→ **Task**: All of the records must be repeated exactly.

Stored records
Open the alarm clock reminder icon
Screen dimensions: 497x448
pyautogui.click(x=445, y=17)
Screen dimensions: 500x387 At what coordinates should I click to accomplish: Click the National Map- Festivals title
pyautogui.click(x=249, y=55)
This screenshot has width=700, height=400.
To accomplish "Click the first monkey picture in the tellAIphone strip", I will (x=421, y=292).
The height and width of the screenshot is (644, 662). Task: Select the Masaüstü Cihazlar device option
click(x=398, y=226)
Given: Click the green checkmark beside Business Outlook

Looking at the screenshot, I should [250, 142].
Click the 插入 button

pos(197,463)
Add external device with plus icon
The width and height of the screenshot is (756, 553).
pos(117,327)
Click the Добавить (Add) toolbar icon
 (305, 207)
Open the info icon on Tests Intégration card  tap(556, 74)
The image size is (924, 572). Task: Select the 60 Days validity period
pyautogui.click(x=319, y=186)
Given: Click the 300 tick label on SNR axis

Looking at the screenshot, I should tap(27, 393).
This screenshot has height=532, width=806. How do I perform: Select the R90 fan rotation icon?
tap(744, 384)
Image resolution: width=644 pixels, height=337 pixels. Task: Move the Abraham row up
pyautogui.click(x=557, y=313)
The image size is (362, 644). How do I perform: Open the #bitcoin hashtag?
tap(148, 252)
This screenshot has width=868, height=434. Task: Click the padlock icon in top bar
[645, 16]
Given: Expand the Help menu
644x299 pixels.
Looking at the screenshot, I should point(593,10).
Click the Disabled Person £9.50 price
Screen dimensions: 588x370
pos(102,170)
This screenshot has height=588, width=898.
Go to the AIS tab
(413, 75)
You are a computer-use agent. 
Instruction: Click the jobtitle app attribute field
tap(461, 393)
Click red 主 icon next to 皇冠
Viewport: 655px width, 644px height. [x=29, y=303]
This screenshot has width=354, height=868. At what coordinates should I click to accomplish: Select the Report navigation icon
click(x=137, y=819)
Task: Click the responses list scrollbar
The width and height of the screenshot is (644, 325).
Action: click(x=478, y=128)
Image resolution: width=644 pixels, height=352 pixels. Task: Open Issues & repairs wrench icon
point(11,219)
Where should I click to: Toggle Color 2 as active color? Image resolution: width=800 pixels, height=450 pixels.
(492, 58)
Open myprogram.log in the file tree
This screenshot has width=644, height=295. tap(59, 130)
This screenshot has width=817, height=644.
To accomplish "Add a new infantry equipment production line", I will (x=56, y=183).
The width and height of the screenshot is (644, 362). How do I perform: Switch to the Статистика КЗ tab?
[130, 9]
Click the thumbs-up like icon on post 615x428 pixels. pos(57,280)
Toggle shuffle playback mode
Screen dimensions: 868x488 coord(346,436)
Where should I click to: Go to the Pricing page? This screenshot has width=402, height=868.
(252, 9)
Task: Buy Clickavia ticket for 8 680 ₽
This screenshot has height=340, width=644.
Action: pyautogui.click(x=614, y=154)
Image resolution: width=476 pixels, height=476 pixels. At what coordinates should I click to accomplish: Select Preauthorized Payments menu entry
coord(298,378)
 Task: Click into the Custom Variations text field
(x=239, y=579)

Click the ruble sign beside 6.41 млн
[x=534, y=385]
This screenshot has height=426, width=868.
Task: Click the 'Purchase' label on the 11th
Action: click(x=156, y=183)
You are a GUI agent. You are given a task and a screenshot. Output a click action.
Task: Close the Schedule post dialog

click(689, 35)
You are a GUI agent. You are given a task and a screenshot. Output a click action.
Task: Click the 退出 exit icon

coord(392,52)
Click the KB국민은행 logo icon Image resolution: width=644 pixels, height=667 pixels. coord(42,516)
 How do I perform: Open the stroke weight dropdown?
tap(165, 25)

→ **Exercise response**:
Open the alarm clock reminder icon
Screen dimensions: 497x448
pyautogui.click(x=445, y=17)
Screen dimensions: 500x387 At what coordinates should I click to accomplish: Click the National Map- Festivals title
pyautogui.click(x=249, y=55)
This screenshot has width=700, height=400.
To accomplish "Click the first monkey picture in the tellAIphone strip", I will (x=421, y=292).
The height and width of the screenshot is (644, 662). Task: Select the Masaüstü Cihazlar device option
click(x=398, y=226)
Given: Click the green checkmark beside Business Outlook

Looking at the screenshot, I should [250, 142].
Click the 插入 button

pos(197,463)
Add external device with plus icon
The width and height of the screenshot is (756, 553).
pos(117,327)
Click the Добавить (Add) toolbar icon
 (305, 207)
Open the info icon on Tests Intégration card  tap(556, 74)
The image size is (924, 572). Task: Select the 60 Days validity period
pyautogui.click(x=319, y=186)
Given: Click the 300 tick label on SNR axis

Looking at the screenshot, I should tap(27, 393).
This screenshot has height=532, width=806. How do I perform: Select the R90 fan rotation icon?
tap(744, 384)
Image resolution: width=644 pixels, height=337 pixels. Task: Move the Abraham row up
pyautogui.click(x=557, y=313)
The image size is (362, 644). How do I perform: Open the #bitcoin hashtag?
tap(148, 252)
This screenshot has width=868, height=434. Task: Click the padlock icon in top bar
[645, 16]
Given: Expand the Help menu
644x299 pixels.
Looking at the screenshot, I should point(593,10).
Click the Disabled Person £9.50 price
Screen dimensions: 588x370
pos(102,170)
This screenshot has height=588, width=898.
Go to the AIS tab
(413, 75)
You are a computer-use agent. 
Instruction: Click the jobtitle app attribute field
tap(461, 393)
Click red 主 icon next to 皇冠
Viewport: 655px width, 644px height. [x=29, y=303]
This screenshot has width=354, height=868. At what coordinates should I click to accomplish: Select the Report navigation icon
click(x=137, y=819)
Task: Click the responses list scrollbar
The width and height of the screenshot is (644, 325).
Action: click(x=478, y=128)
Image resolution: width=644 pixels, height=352 pixels. Task: Open Issues & repairs wrench icon
point(11,219)
Where should I click to: Toggle Color 2 as active color? Image resolution: width=800 pixels, height=450 pixels.
(492, 58)
Open myprogram.log in the file tree
This screenshot has width=644, height=295. tap(59, 130)
This screenshot has width=817, height=644.
To accomplish "Add a new infantry equipment production line", I will (x=56, y=183).
The width and height of the screenshot is (644, 362). How do I perform: Switch to the Статистика КЗ tab?
[130, 9]
Click the thumbs-up like icon on post 615x428 pixels. pos(57,280)
Toggle shuffle playback mode
Screen dimensions: 868x488 coord(346,436)
Where should I click to: Go to the Pricing page? This screenshot has width=402, height=868.
(252, 9)
Task: Buy Clickavia ticket for 8 680 ₽
This screenshot has height=340, width=644.
Action: pyautogui.click(x=614, y=154)
Image resolution: width=476 pixels, height=476 pixels. At what coordinates should I click to accomplish: Select Preauthorized Payments menu entry
coord(298,378)
 Task: Click into the Custom Variations text field
(x=239, y=579)

Click the ruble sign beside 6.41 млн
[x=534, y=385]
This screenshot has height=426, width=868.
Task: Click the 'Purchase' label on the 11th
Action: click(x=156, y=183)
You are a GUI agent. You are given a task and a screenshot. Output a click action.
Task: Close the Schedule post dialog

click(689, 35)
You are a GUI agent. You are given a task and a screenshot. Output a click action.
Task: Click the 退出 exit icon

coord(392,52)
Click the KB국민은행 logo icon Image resolution: width=644 pixels, height=667 pixels. coord(42,516)
 How do I perform: Open the stroke weight dropdown?
tap(165, 25)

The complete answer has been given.